Les études sur les populations d'ascendance africaine dans les Amériques se sont concentrées sur trois grandes régions : les États-Unis, les Caraïbes et le Brésil. Dans le domaine de l'Amérique latine, quelques chercheurs pionniers ont ouvert la voie : Bastide, Herskovits, Ortiz, Nina Rodríguez et Jean-Pierre Tardieu . Parmi eux, les travaux de Roger Bastide, par exemple, mettent l'accent sur les syncrétismes et les interactions entre les systèmes culturels africains et indigènes pour comprendre les changements, la permanence et les relations entre les pratiques religieuses au Brésil et à Cuba. Depuis la seconde moitié du XXe siècle, ce domaine d’étude n'a cessé de s'enrichir et de s'étendre grâce à d'importantes contributions qui étudient différentes régions d'Amérique hispanique telles que le Mexique (Aguirre Beltrán, Serna) ; l'Amérique centrale (Cáceres, Cunin, Duncan) ; les pays de la région andine, généralement imaginés comme métis ou indigènes, comme l'Équateur (Antón, Vera Acosta, Walsh), le Pérou (Tardieu, Arrelucea, Carazas) et la Bolivie (Angola, Crespo) ; ainsi que les pays du Cône Sud, considérés comme le produit d'un héritage et d'un métissage purement européen, mais dont le substrat africain est de plus en plus mis en évidence, par exemple, en Argentine (Andrews, Cirio).

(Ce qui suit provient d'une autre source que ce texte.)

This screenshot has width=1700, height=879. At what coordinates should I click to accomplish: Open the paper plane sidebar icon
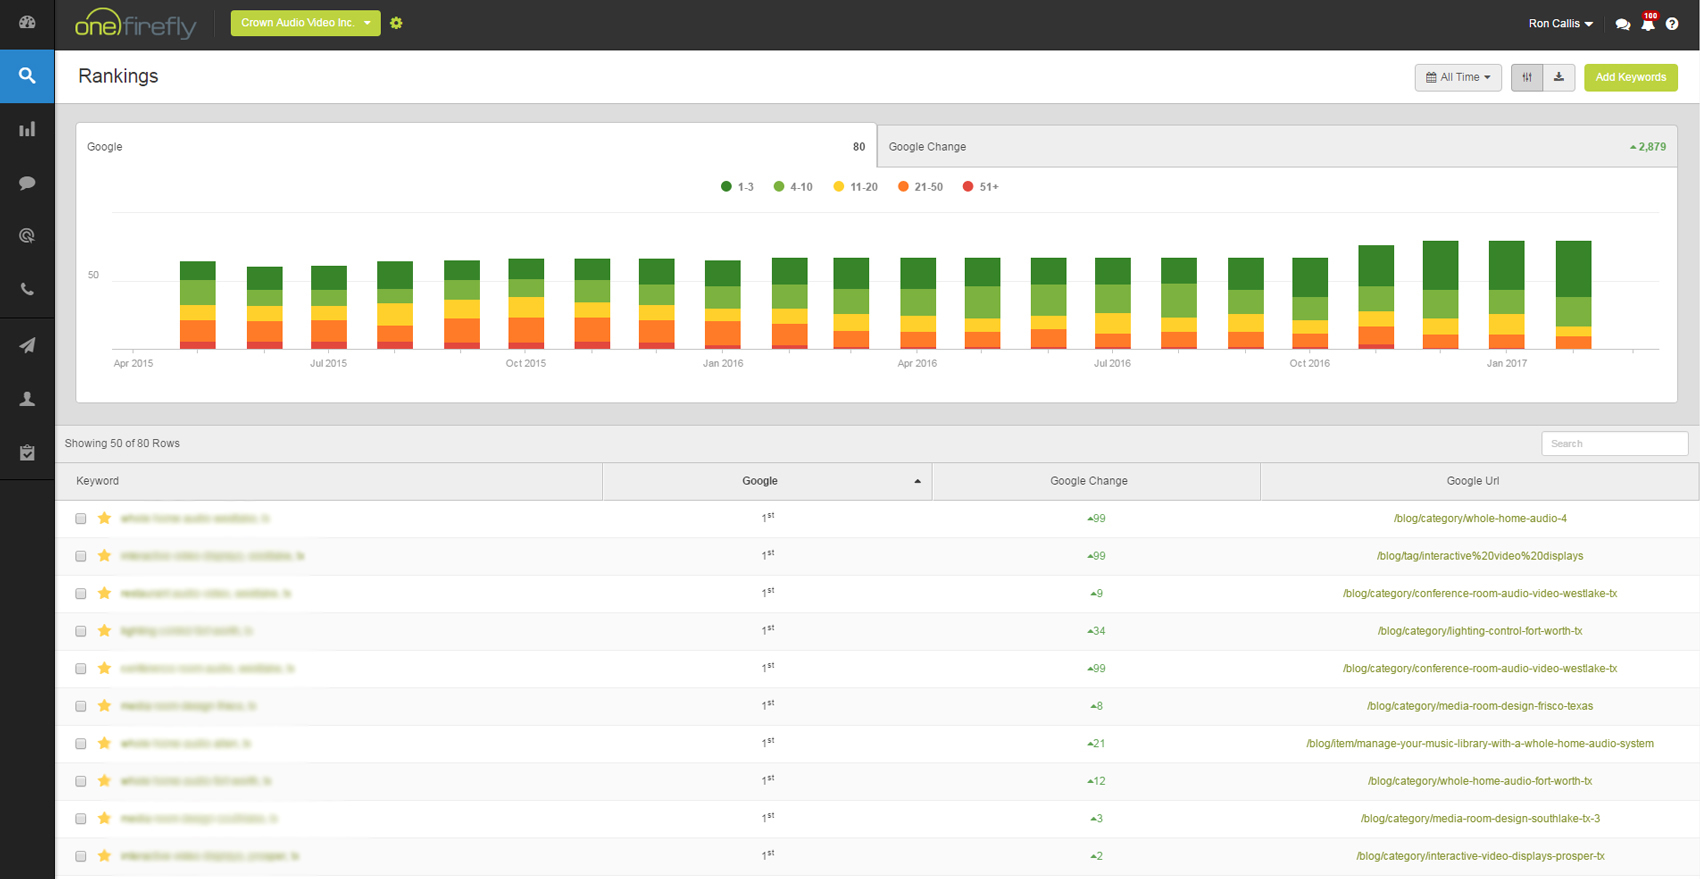(x=27, y=345)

La Colombie représente un cas particulièrement intéressant dans ce domaine, puisque dans ce pays, les revendications sociales et politiques des personnes d'origine africaine ont inspiré de nombreuses études universitaires. La Constitution de 1991 a débouché sur un modèle multiculturel qui a rendu visibles les luttes des populations afro-colombiennes, Raizal et Palenquero, jusqu'alors réduites au silence. Cependant, des décennies auparavant, il existait déjà des expressions littéraires, culturelles et scientifiques d'afro-descendants comme Manuel Zapata Olivella et Delia Zapata, ainsi que celles de l'anthropologue marxiste Aquiles Escalante, qui ont été ignorées par l'académie colombienne et mises en lumière plus tard par l'anthropologue Nina S. De Friedemann (1984).

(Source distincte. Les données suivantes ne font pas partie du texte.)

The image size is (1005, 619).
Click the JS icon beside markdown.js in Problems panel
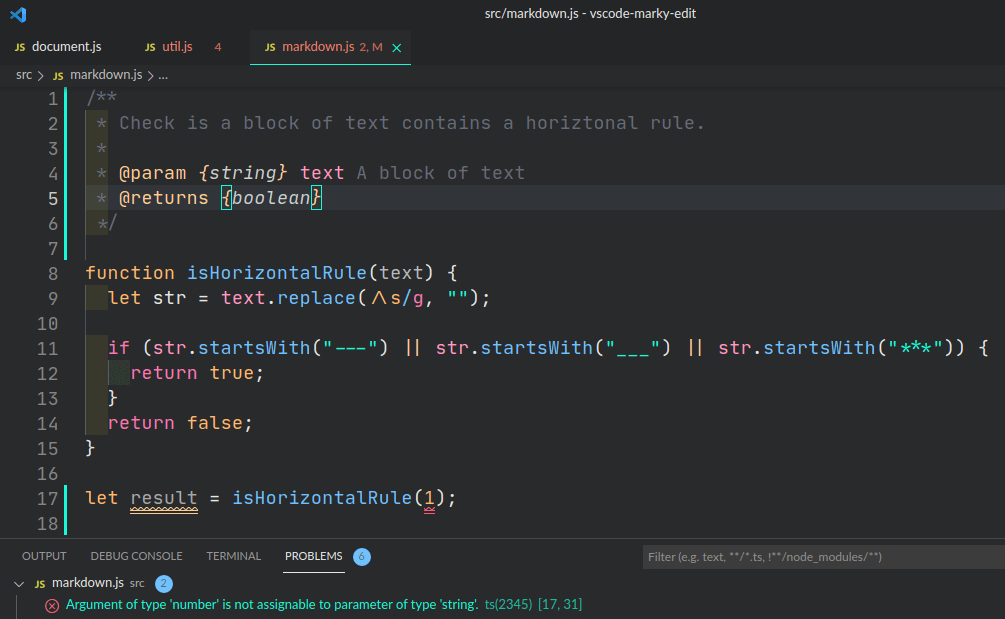coord(39,583)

Réfléchir à l'africanisme hispano-américain implique non seulement de se référer à l'histoire coloniale, mais aussi à des liens qui s’actualisent dans l'histoire culturelle récente. Les zones géographiques concernées sont très vastes, et c'est pourquoi il semble utile de créer des réseaux entre différents spécialistes et jeunes chercheurs qui contribuent au développement d'une perspective comparative. En ce sens, il nous semble important de promouvoir ces journées d'études afro- hispano-américaines à l'Université de La Réunion, située dans le territoire français (et européen) habité le plus austral. L'île de La Réunion a, comme l'Amérique hispanique, non seulement un héritage, mais aussi une présence vivante de manifestations et de représentations africaines qui inspirent et enrichissent la réflexion sur les études africaines en général ainsi que la connaissance des cultures de l'Océan Indien.

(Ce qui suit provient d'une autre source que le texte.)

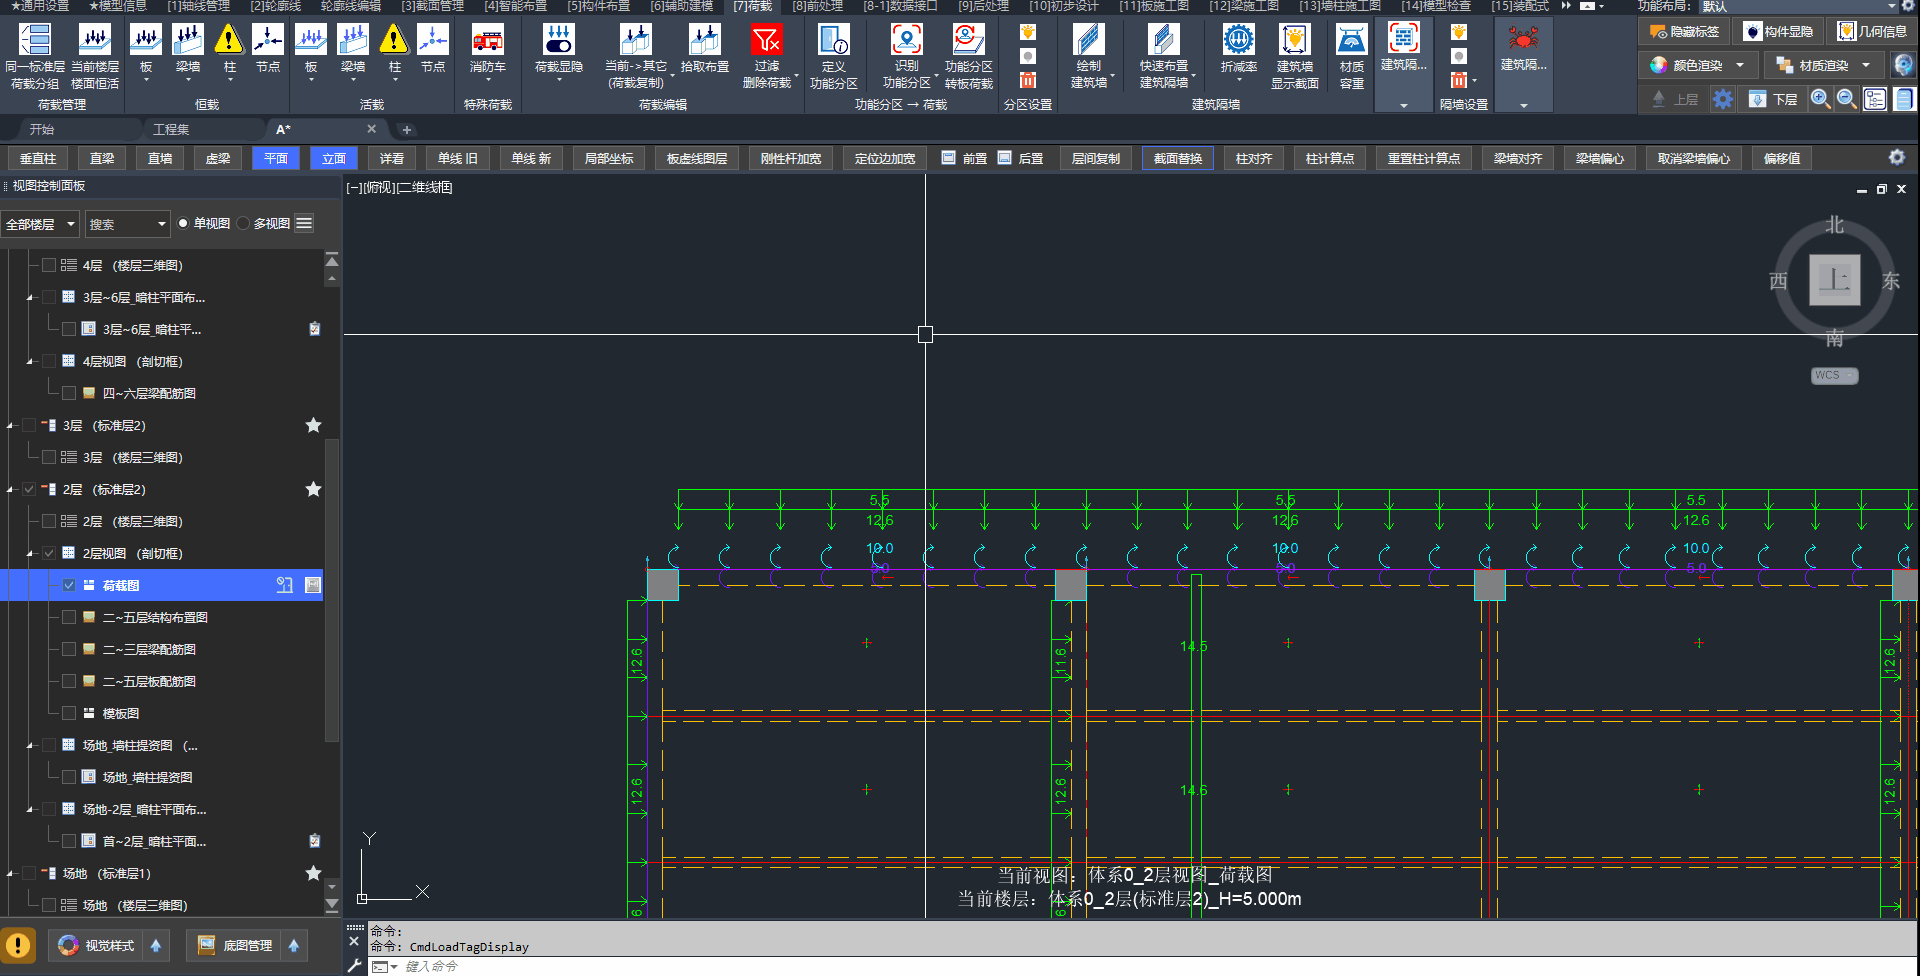Switch to the [7]荷载 ribbon tab
Screen dimensions: 1920x976
(752, 6)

Parmi les questions qui inspirent ces journées d'études, nous pouvons citer : quels sont les déplacements et les emprunts culturels entre les deux continents ? Quelles sont les représentations artistiques et littéraires qui révèlent une présence africaine en Amérique hispanique, ses métissages, ses syncrétismes et ses transformations ? Comment se construit l'histoire et la lutte des populations Afro-américaines qui ont reçu une reconnaissance politique, sociale et culturelle tardive ou qui continuent à être invisibilisées et subordonnées ?
Ces journées d'études sont ouvertes aux chercheurs de différentes disciplines des sciences humaines et sociales qui s’intéressent à ces questions. Elles accueillent des propositions sur les sujets suivants :
1. Représentations littéraires et artistiques du monde Afro hispano-américain
2. Genre et identité afro hispano-américaine
3. Revendications ethniques et politiques
4. Danse, musique, carnaval et expressions de résistance
5. Processus historiques, déplacements des populations Afro hispano-américaines (phénomènes afro diasporiques)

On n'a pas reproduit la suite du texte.